私との二人の食事中も、犬猫が、自分の食い分を撮られないように、食器を囲い込むような行動が私を驚かせた。


翌日の午後、教会の牧師が見舞いに訪れ、前回、病院に見舞いに行った時より、顔つきと言動が変わり、回復したのではと言う様な言葉で、当人も非常に機嫌よくなり、二人の姉妹とは、電話で話し合って、更に自信を持ったようだった。

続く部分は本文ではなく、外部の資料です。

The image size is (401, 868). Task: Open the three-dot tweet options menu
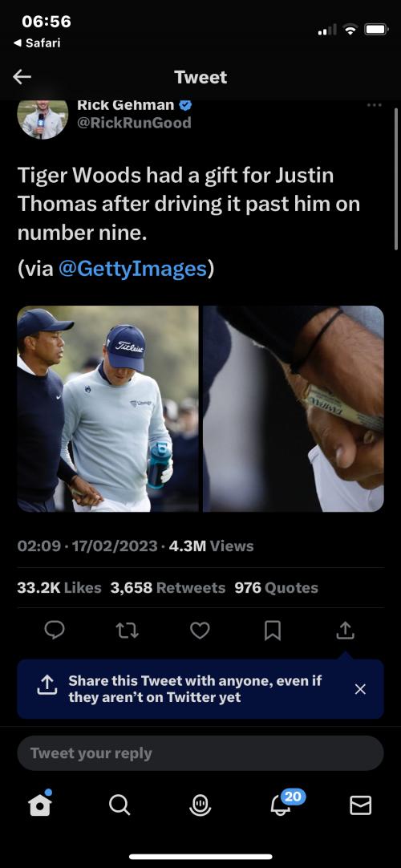tap(375, 105)
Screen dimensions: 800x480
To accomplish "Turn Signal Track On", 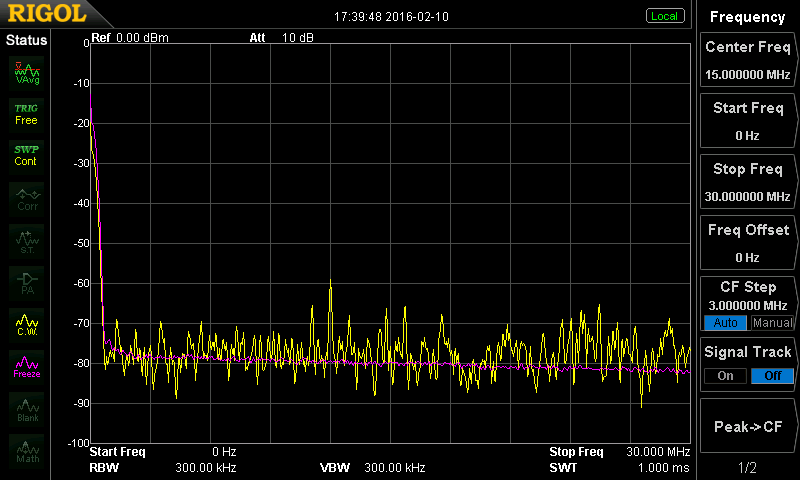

娘も訪れて、妻ユリ子は、非常に機嫌が良かったが、翌日、再度、病院へ帰院することを拒否したがり、見舞いの牧師の言葉や、電話での会話などからの自信で、もう、退院の許可を得た様な気分に満たされ、翌日、帰院することを強く拒否し、娘とも言い争う始末であった。


翌、3月7日、世の中のルールについて、また今後の事も含めて、良く納得するように話し、どうやら、このまま退院と言うことをあきらめ、帰院することを納得し、自分から、身辺の整理をし、何やら不要な書類やら、ハガキやら通知やらを破棄し、朝から、帰院するなら早めに出かけようと、私に伝えるほどであったが、不自由な病院へ戻る事への不服を押さえたためか、就寝中もコントロールできた排尿のコントロールが乱れたのか、トイレに入り、便座に座る前に、トイレに入ったことで気が緩むのか、衣服を汚すくらい尿を漏らしてしまう。

衣服が濡れていることも、気にしないほど、思考は他へ飛んで行っているようだった。

諦めきったのか、帰院中の車移動にも問題なく、無事帰院した。

再度の不自由な病院生活を覚悟したのか、あきらめた顔つきに、私は、哀れで涙がにじみ出た。


認知症の本人が、誤って他人、或いは器物を損壊した時は、本人は兎も角として、介護の責任者でもある、家族に対して、器物等損壊の弁償の義務が生ずる、

従って、それに対する損害保険の契約も済ませ、今日、其の証書が届いた。

願わくば、妻ユリ子が他傷等、トラブルの当人にならないことを祈る。


この先、再度、病院からの外泊を試みるかどうか、一寸私としては、妻が自宅にいる時は良いが、再度病院へ帰院する際の、彼女の強い拒否の気持ちが痛いほどわかるので、その為に、却って彼女の心に痛みを加え、認知機能の低下がさらに重くなるような不安も覚えるのだ。

その為に、再度、自宅への外泊を行うのを躊躇う気持ちもあって、夜も眠れない時間が長くなる。


3月26日、担当の医師と数分の面談。

過日の2泊3日の外泊後の妻の状態について、帰院するのにかなりの抵抗が有ったが、覚悟を決めたのか、妻の状態は落ち着いているようだった。

医師からも、今後、何回か外泊の日数を増やして試みるのも良いのではないかと提案も有った。

いずれ、在宅介護に切り替える時期になって来たかと、不安と共に私も覚悟を決めた。

ただ、未だに幻覚を覚えるのか、在らぬことを囁くように訴える。


区の担当者に電話にて、状況を知らせ、これまで多くのケースを取り扱ってきたであろうことを踏まえての、アドバイスやらを欲しくて電話でアポイントを取ったかが、実際に退院してからの方が良いとのこと。